Todas las mujeres tienen derecho a recibir el más alto nivel de cuidados en su salud, que incluye el derecho a una atención digna y respetuosa del embarazo, el parto y su puerperio, y el derecho a no sufrir violencia ni discriminación.

Es por ello que la visibilización y la erradicación de la violencia obstétrica es uno de los objetivos en los que trabajamos fuertemente desde la Secretaría de Derechos Humanos y Pluralismo Cultural de la Nación, como parte de la agenda ampliada de derechos que impulsamos desde el inicio de la gestión. Un compromiso asumido en el Plan Nacional de Acción en Derechos Humanos (2017-2020), que a fines del año pasado presentó el Presidente de la Nación.

Es la primera vez que desde el Estado nacional se promueve la protección de los derechos humanos en el embarazo, el parto y el nacimiento. Esta es una tarea mancomunada junto a otras áreas gubernamentales involucradas en esta temática.

Pensar la prevención de la violencia obstétrica desde una perspectiva de derechos humanos nos permite una mirada inclusiva que busca eliminar aquellas situaciones de humillación, violencia y degradación que puede sufrir una mujer al momento de realizar una consulta médica o asistir a un parto. Además, supone reclamar derechos contemplados tanto en la ley 26485 de protección integral de las mujeres como en la ley 25929 de parto humanizado. Conocer los derechos allí consagrados nos permite defenderlos y reclamar su tutela.

En el marco de la Semana Mundial del Parto Respetado, iniciativa impulsada por la Asociación Francesa por el Parto Respetado (AFAR) desde 2004, difundimos el lema de este año: "Menos intervenciones. Más cuidados", para recordar que el nacimiento es un proceso natural en que las madres, sus bebés y sus familias son los verdaderos protagonistas de este momento único y especial. El trabajo en la prevención y la erradicación de la violencia obstétrica es fundamental para eliminar esta forma de violencia, tal vez la más invisibilizada y más naturalizada en nuestra sociedad, que nos afecta a todos.

Las denuncias que se reciben por malos tratos, agresiones, negligencias en la atención e intervenciones médicas innecesarias durante el embarazo y, en particular durante el momento del parto, son recurrentes. Es una problemática que atraviesa cualquier división social, territorial, económica. Se da incesantemente tanto en el ámbito público como en el sector privado.

Por ello, nuestro principal desafío es acercarnos al embarazo, el parto y el nacimiento con respeto y cuidado. Y, aunque suene obvio, es una propuesta que debemos llevar a muchos lugares, hospitales, clínicas, sanatorios y maternidades de nuestro país.

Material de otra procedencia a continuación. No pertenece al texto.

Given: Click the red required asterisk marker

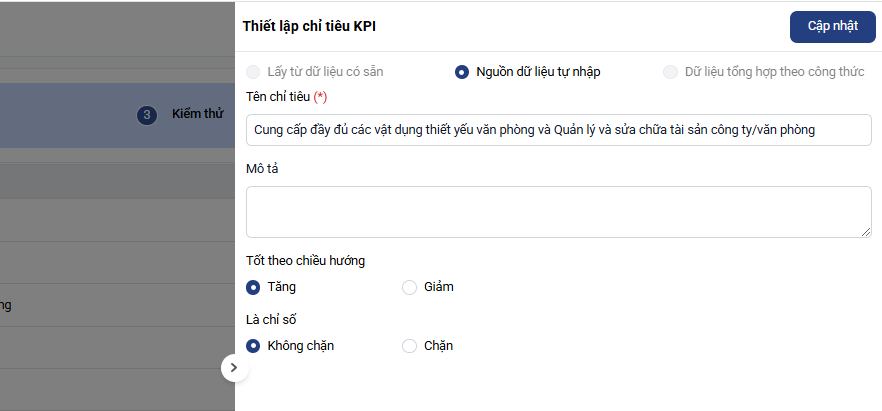Looking at the screenshot, I should 320,97.
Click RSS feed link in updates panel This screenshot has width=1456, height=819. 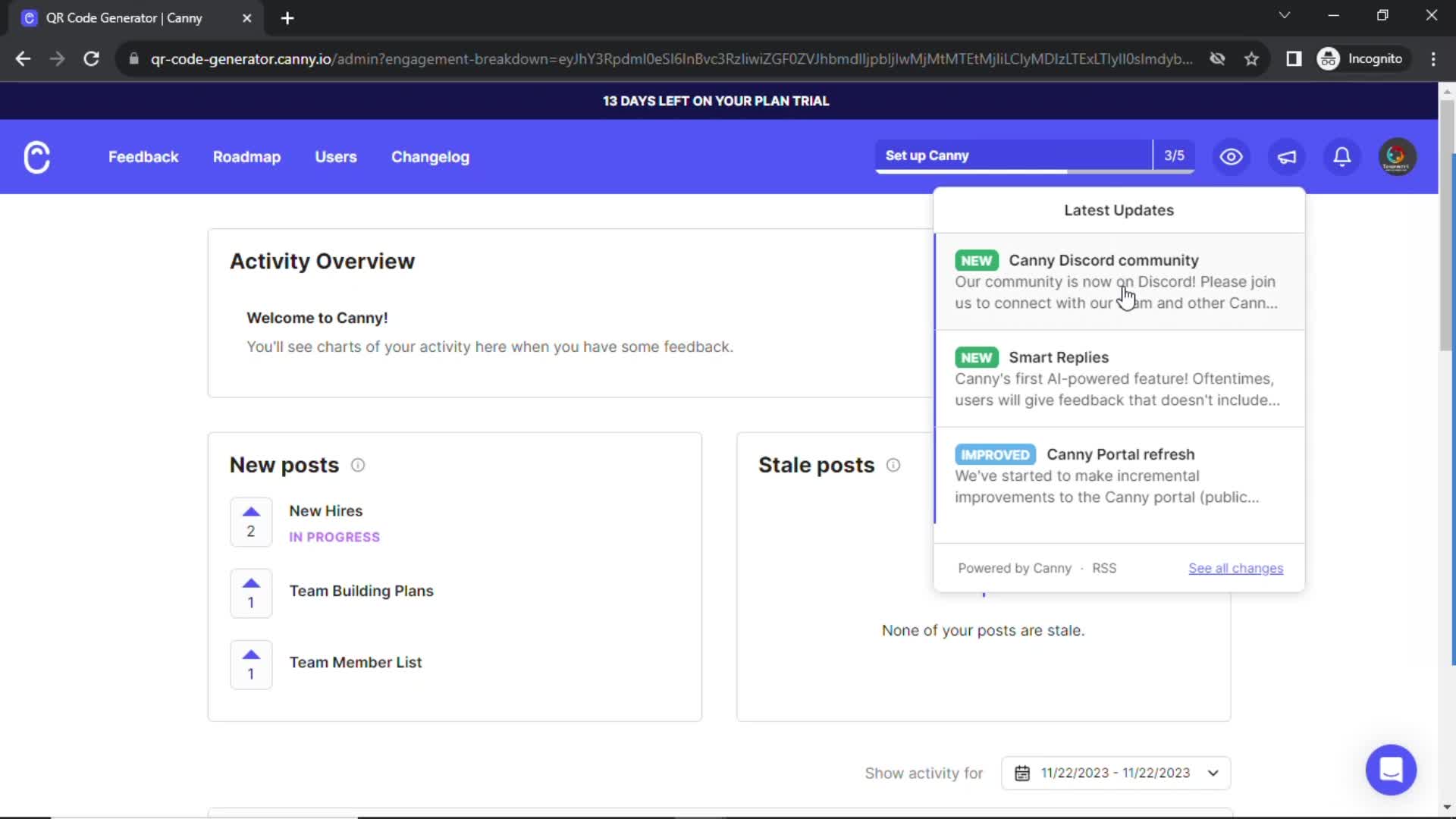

La formación de profesionales de la salud con un enfoque de derechos humanos y género es necesaria, así como también es fundamental el efectivo cumplimiento de los marcos legales vigentes, para que la experiencia de gestación, parto y posparto no se convierta en una forma más de vulneración de derechos.

Aún queda mucho camino por recorrer. Sin embargo, estamos convencidos de los pasos que estamos dando y que nos permiten avanzar hacia la garantía de los derechos para todas las personas.